I dated a lard planet for two years in high school. I was self conscious about being considered shallow, as I was already "that weird stuck up goth girl". We had similar interests, and on the surface, he had a witty nice guy personality. Somehow he kept that act up for over a year, and I told myself "this isn't so bad. I'm not really attracted to him physically, but we get along so well!" He was my first sexual partner, so I didn't know yet how much better sex could be. He seemed ok with me not having much of a sex drive and we only had sex 5 times total. It was gross, but I was young. I didn't really know better.
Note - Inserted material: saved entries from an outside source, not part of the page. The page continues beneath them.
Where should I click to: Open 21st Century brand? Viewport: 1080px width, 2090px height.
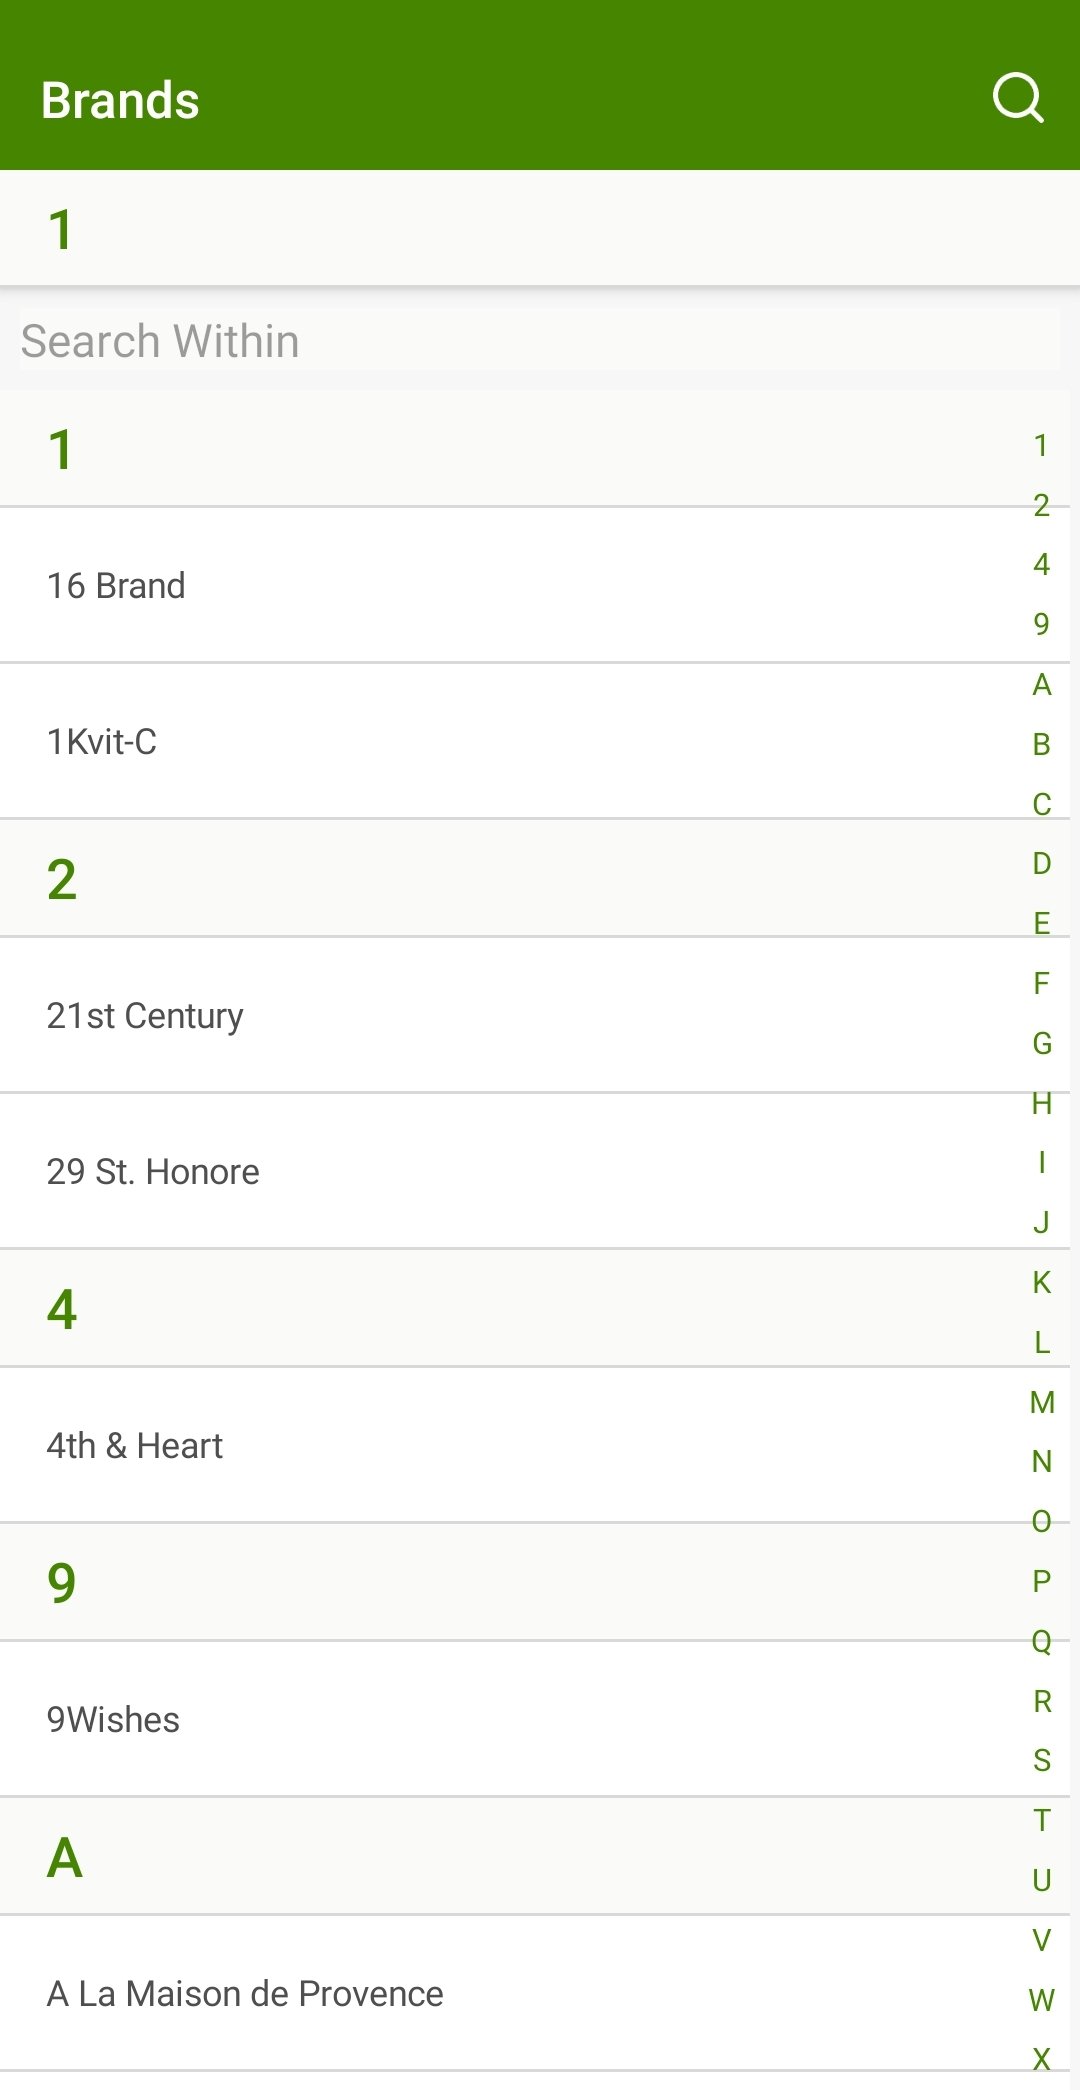[535, 1015]
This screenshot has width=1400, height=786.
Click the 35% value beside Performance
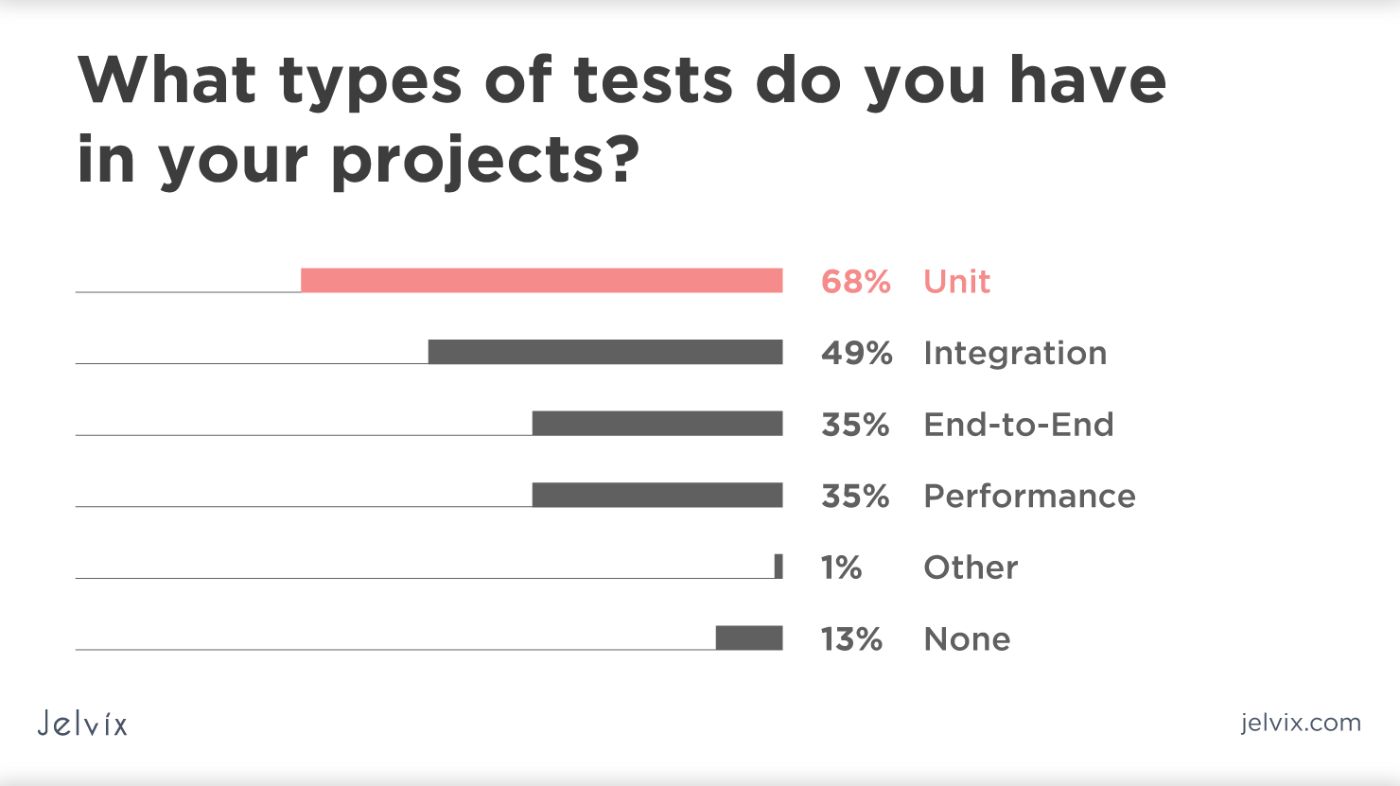(x=855, y=496)
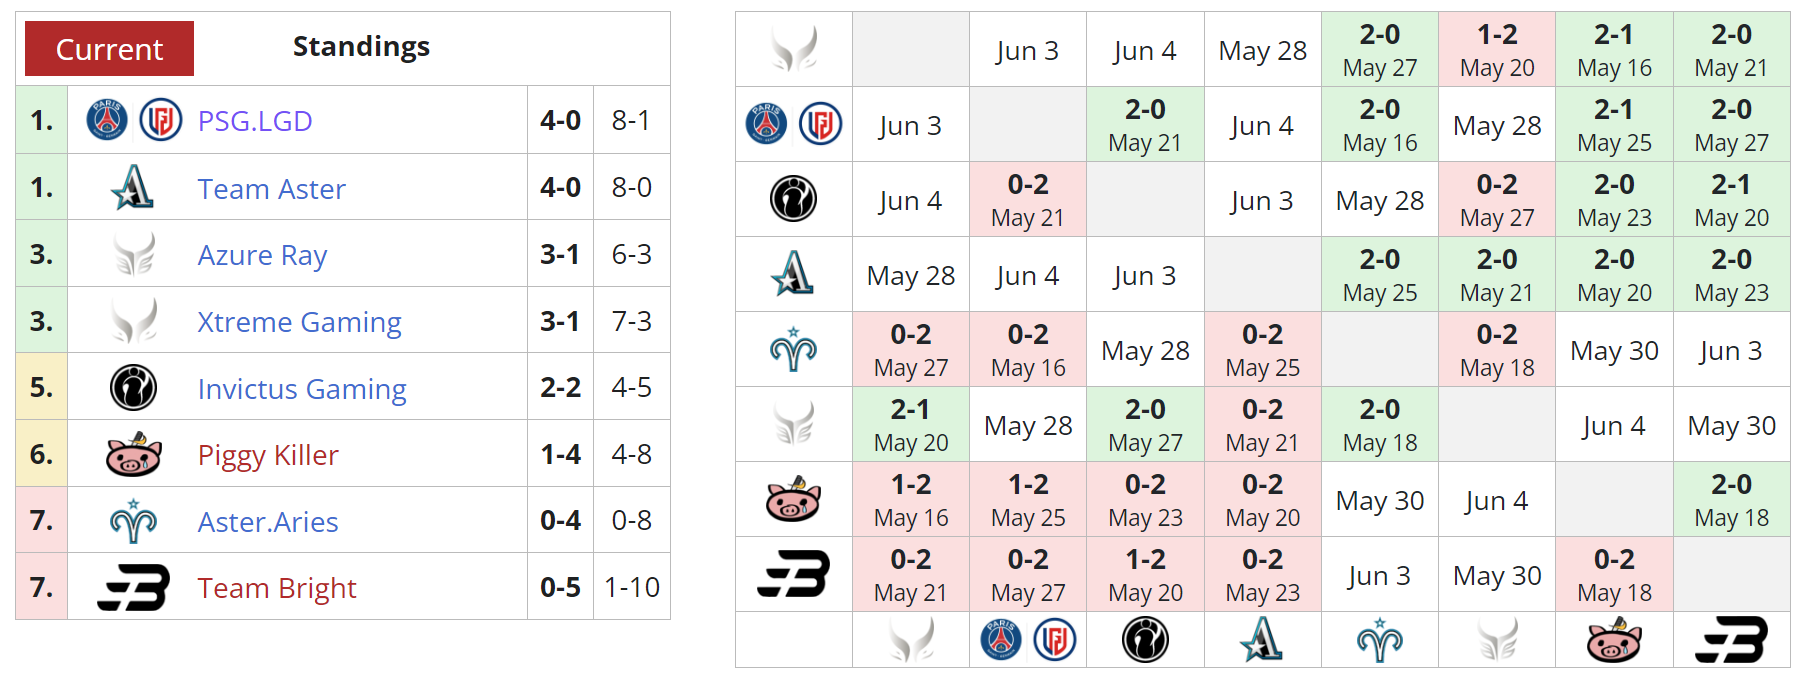Open the Team Bright team link

(x=276, y=588)
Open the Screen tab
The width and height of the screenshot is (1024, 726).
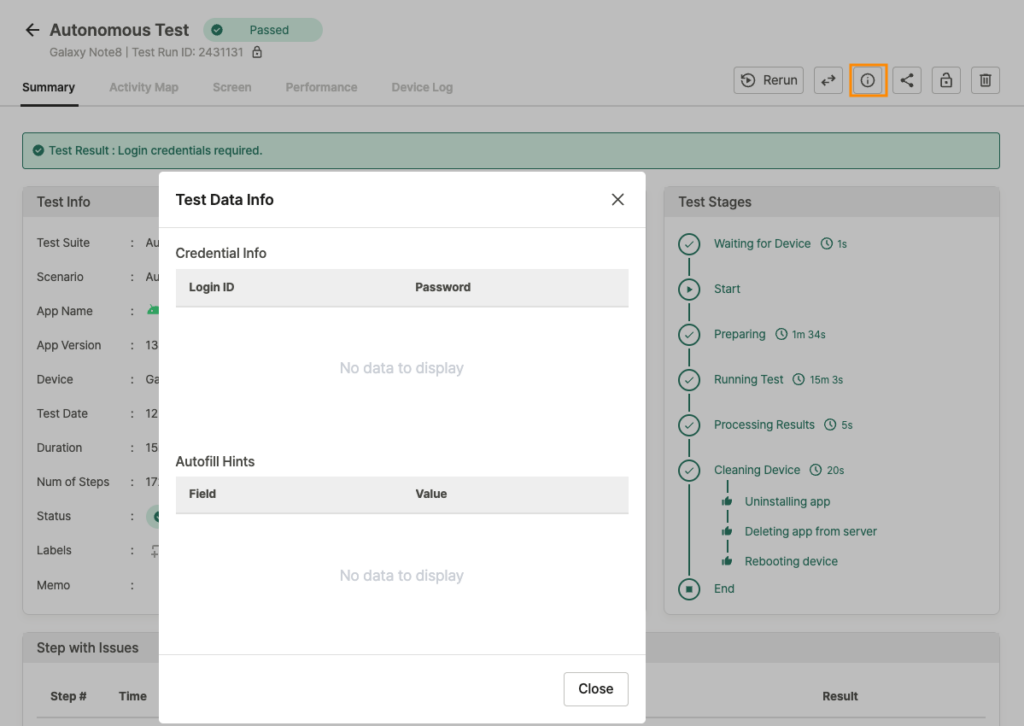[232, 87]
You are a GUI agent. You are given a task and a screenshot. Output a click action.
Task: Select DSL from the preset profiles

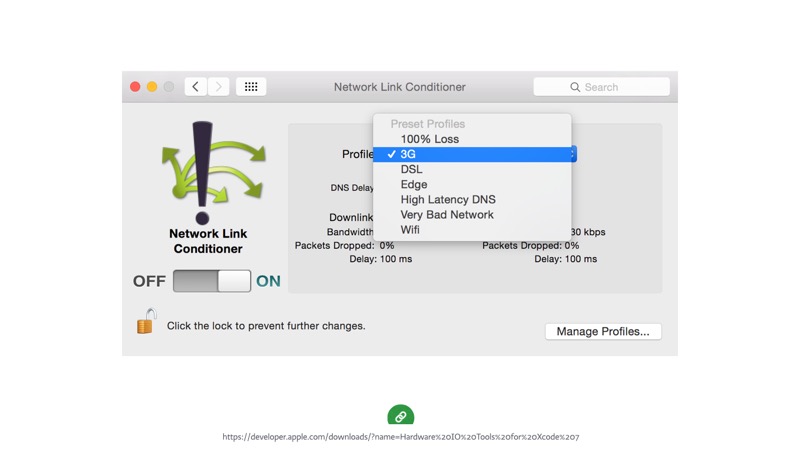[x=411, y=169]
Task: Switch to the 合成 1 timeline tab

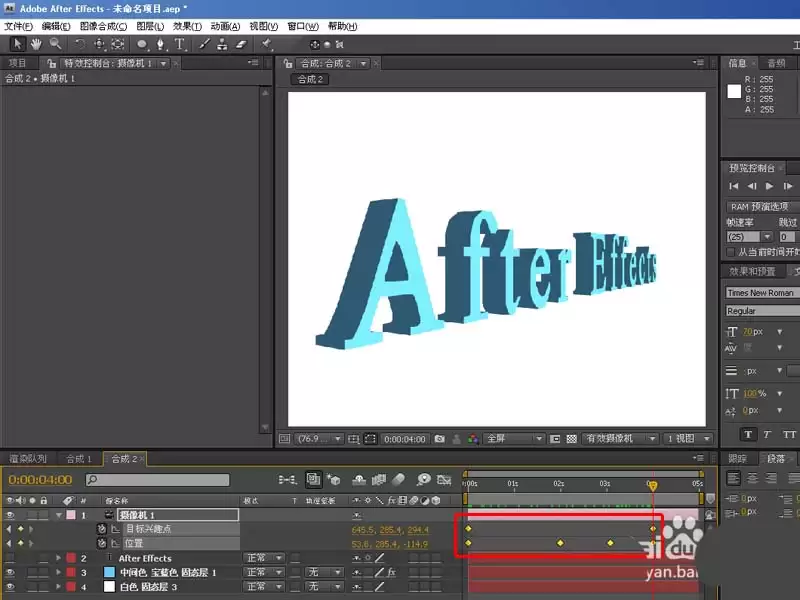Action: 79,459
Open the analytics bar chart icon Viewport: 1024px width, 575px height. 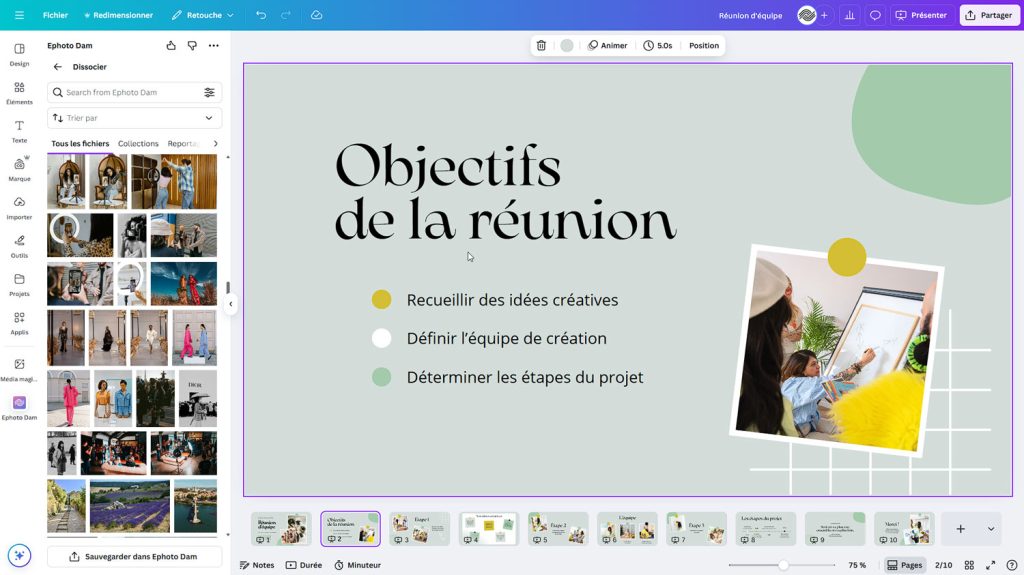[x=849, y=16]
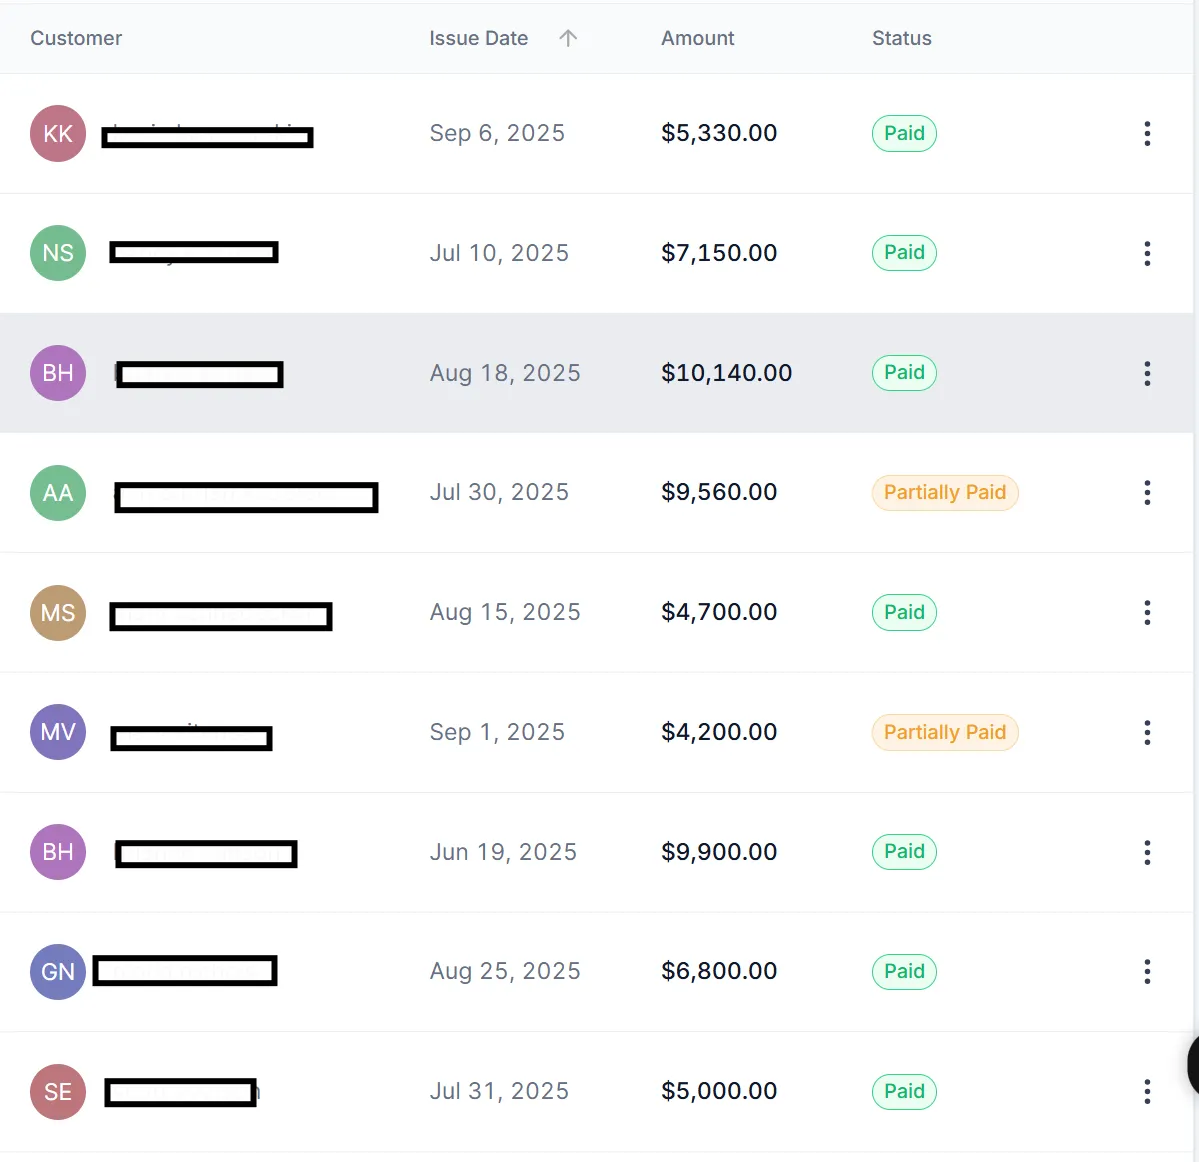Click the green NS avatar circle
The width and height of the screenshot is (1199, 1162).
pos(58,253)
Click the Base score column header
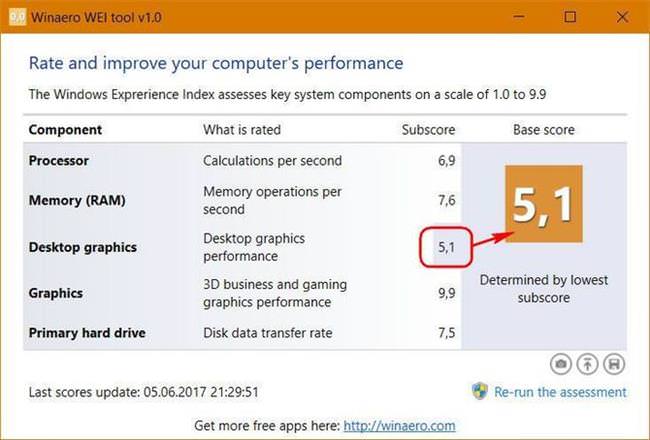The height and width of the screenshot is (440, 650). coord(543,130)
Eventually he dropped the act and started treating me like shit. He thought he was some sort of super badass because he went to military school, so he always reminded me how he could "take [me] out", if he wanted. He would continually make sure I knew how much smarter and more worldly he was because he was two years older than me. It didn't matter that, at 20, he had dropped out of college, never had a job, and lived in his mother's living room driving a car she gave him and wearing clothes she bought him. I could obviously never measure up. It finally occurred to me one day that he was saying these things because he was insecure... because he knew that none of it was true and that I if I ever felt like leaving he'd be stuck with pretty much nothing and I could move on to someone better than him.

So I did. And I made sure to tell him that not only was he an insecure jackass, his weight made him unattractive and 100% prevented him from being the "badass" he thought he was. He then cried to his mommy and made her call my parents to tell them what a mean, horrible bitch I was.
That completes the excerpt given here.